Updating some research from Richard Vedder of Ohio University, we found that from 1998 to 2007, more than 1,100 people every day including Sundays and holidays moved from the nine highest income-tax states such as California, New Jersey, New York and Ohio and relocated mostly to the nine tax-haven states with no income tax, including Florida, Nevada, New Hampshire and Texas. We also found that over these same years the no-income tax states created 89% more jobs and had 32% faster personal income growth than their high-tax counterparts.

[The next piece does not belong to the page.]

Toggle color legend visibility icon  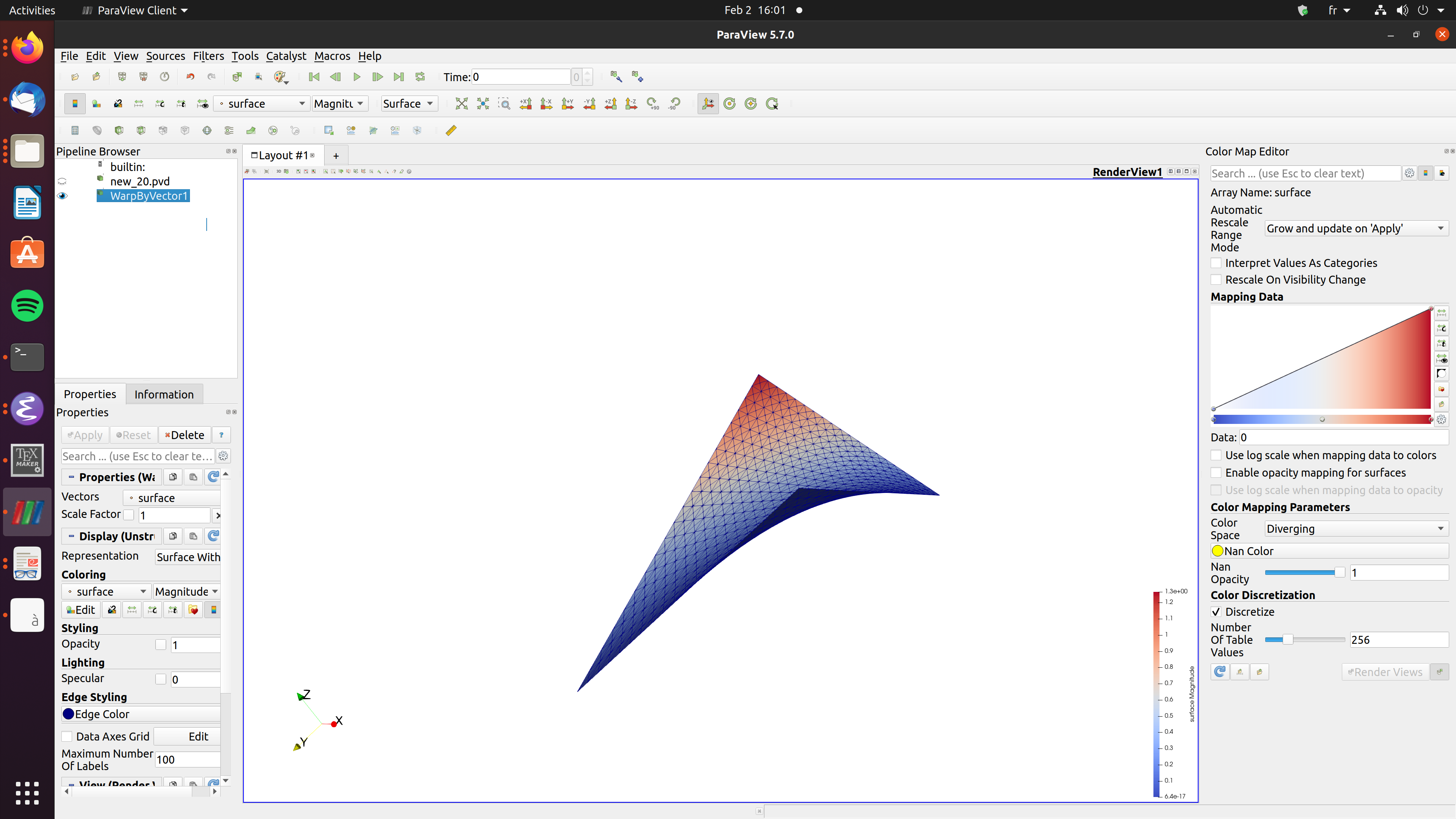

Did the greater prosperity in low-tax states happen by chance? Is it coincidence that the two highest tax-rate states in the nation, California and New York, have the biggest fiscal holes to repair? No. Dozens of academic studies -- old and new -- have found clear and irrefutable statistical evidence that high state and local taxes repel jobs and businesses.
People and businesses can pick up and go to states whose low-tax policies provide a more welcoming environment. Or they can move those businesses abroad. The evidence is clear. It is time for state governments to start paying attention.

2 comments:

ic said...

They can always soak the rich at the federal level, people have no place to go; except the really rich, such as Soros and his ilks who can move abroad; and Buffett who can set up trusts to minimize his estate taxes and allowed him to gobble up the less rich such as Dairy Queen whose heirs had to sell to pay the estate taxes.

Bill B. said...

"from 1998 to 2007, more than 1,100 people every day including Sundays and holidays moved from the nine highest income-tax states such as California, New Jersey, New York and Ohio and relocated mostly to the nine tax-haven states with no income tax"And how many people moved INTO California? Many, many more. California is gaining far more people than it loses, and has been for decades. That fact completely undermines your point.